У меня складывалось впечатление, что «погибло» много моих родственников. В моем юном сознании это слово было связано с каким-то природным катаклизмом, с чем-то вроде мощной песчаной бури, которая опустошила целый континент. Эта «гибель» в то время не подразумевала для меня насилия или результатов деятельности преступников. Она, скорее всего, была похожа на смерть от стихийного бедствия. Да и сама Вторая мировая война в моем воображении представлялась больше природной катастрофой, вызванной исключительно темной магией Адольфа Гитлера, чем боевыми действиями между огромными людскими массами.
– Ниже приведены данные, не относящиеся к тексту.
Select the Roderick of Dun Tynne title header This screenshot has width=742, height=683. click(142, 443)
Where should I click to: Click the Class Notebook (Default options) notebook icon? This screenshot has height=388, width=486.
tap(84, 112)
Те Выжившие, которых я знала, – а для меня все они были Выжившими, – ни разу не сели поговорить со мной, чтобы объяснить мне, хотя бы в общих чертах, основные события того времени. Война навсегда стала частью их жизни, но говорить о ней среди них было не принято. Время от времени мама вдруг делилась со мной какими-то рассказами о военной поре, обычно в совсем не подходящий для этого момент, например на вечеринках с коктейлями. Был у нее и целый набор расхожих историй (мне доводилось слышать, как она рассказывала их в компании), у которых обычно была весьма эффектная концовка. Это были хорошо продуманные, отшлифованные, остроумные светские истории. Над ними можно было бы даже посмеяться, если бы не ужас, который совершенно очевидно проступал в подтексте.
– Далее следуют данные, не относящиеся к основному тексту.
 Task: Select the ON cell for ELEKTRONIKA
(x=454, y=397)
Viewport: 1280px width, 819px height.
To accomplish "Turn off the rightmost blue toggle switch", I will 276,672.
Даже наедине, в спокойные моменты, когда я просила маму рассказать мне о своем детстве, она резко взмахивала рукой и отвечала: «Нет, все это слишком ужасно! Тебе не стоит об этом знать!»
Из всего этого мне окончательно становилось ясно, что с моими родными произошло что-то очень значительное, не поддающееся объяснению обычными словами. А если об этом все же заходила речь, то рассказы получались какими-то неловкими, похожими на изуродованную, потрепанную куклу, вдруг выскочившую из механической шкатулки.
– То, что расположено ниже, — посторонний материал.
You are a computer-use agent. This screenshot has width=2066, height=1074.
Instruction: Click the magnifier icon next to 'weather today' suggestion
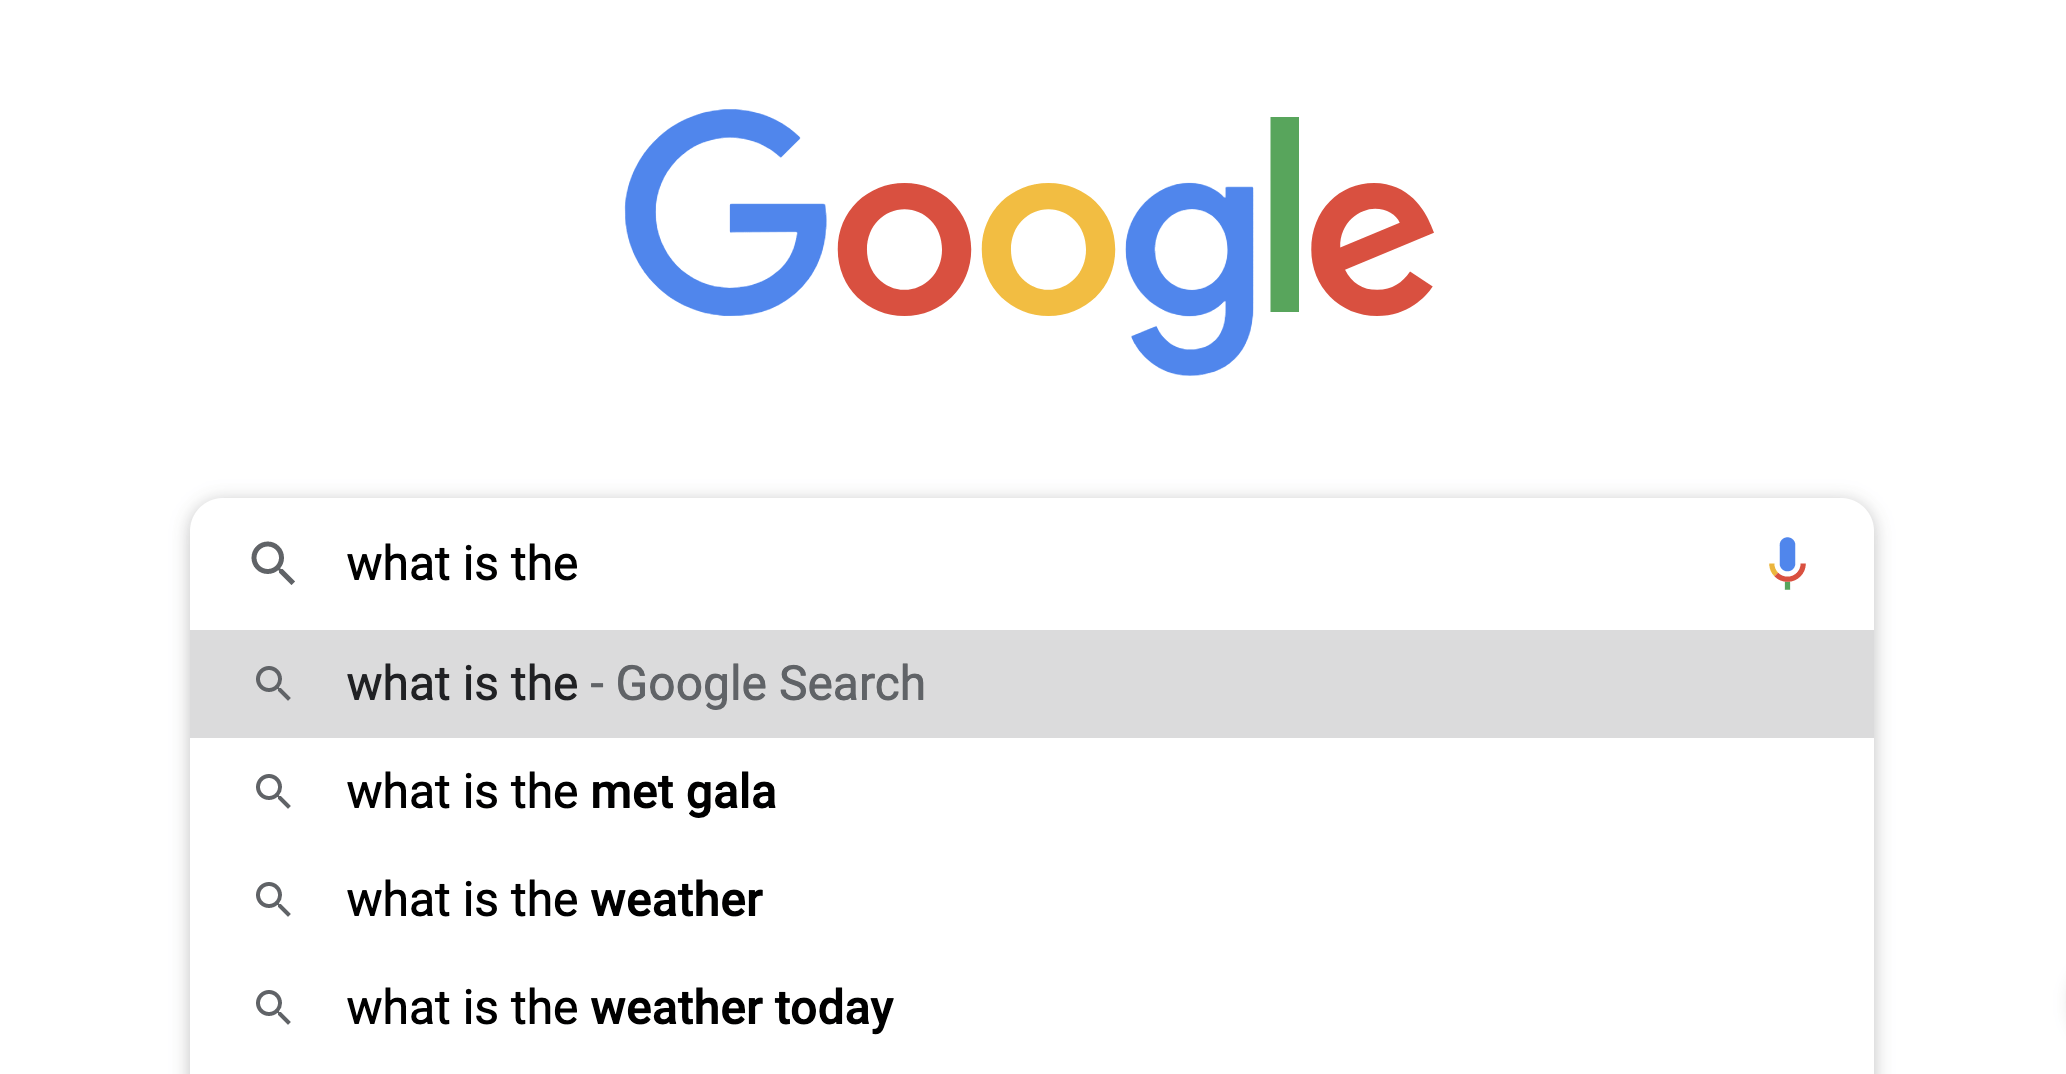(273, 1007)
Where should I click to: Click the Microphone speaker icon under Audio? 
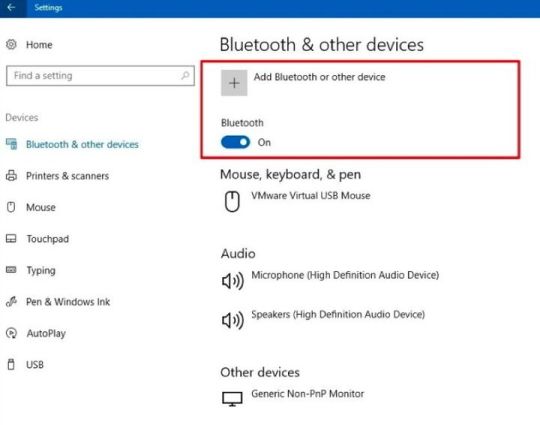click(x=232, y=281)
Что бы мои родные ни пережили, это навсегда определило их характеры. Например, мой дедушка всегда являлся олицетворением спокойствия, он был бесконечно добрым и уравновешенным человеком. Если не брать во внимание его резкие шуточки, с ним всегда было по-настоящему спокойно. У него неизменно находилось время для нас. Конечно, к тому времени он был уже пожилым человеком, пенсионером, но дело заключалось не только в этом. Мне казалось, что после всего, что он пережил, дедушка научился спокойно воспринимать все перипетии в жизни и ничто уже больше не могло его глубоко взволновать, обеспокоить или ужаснуть.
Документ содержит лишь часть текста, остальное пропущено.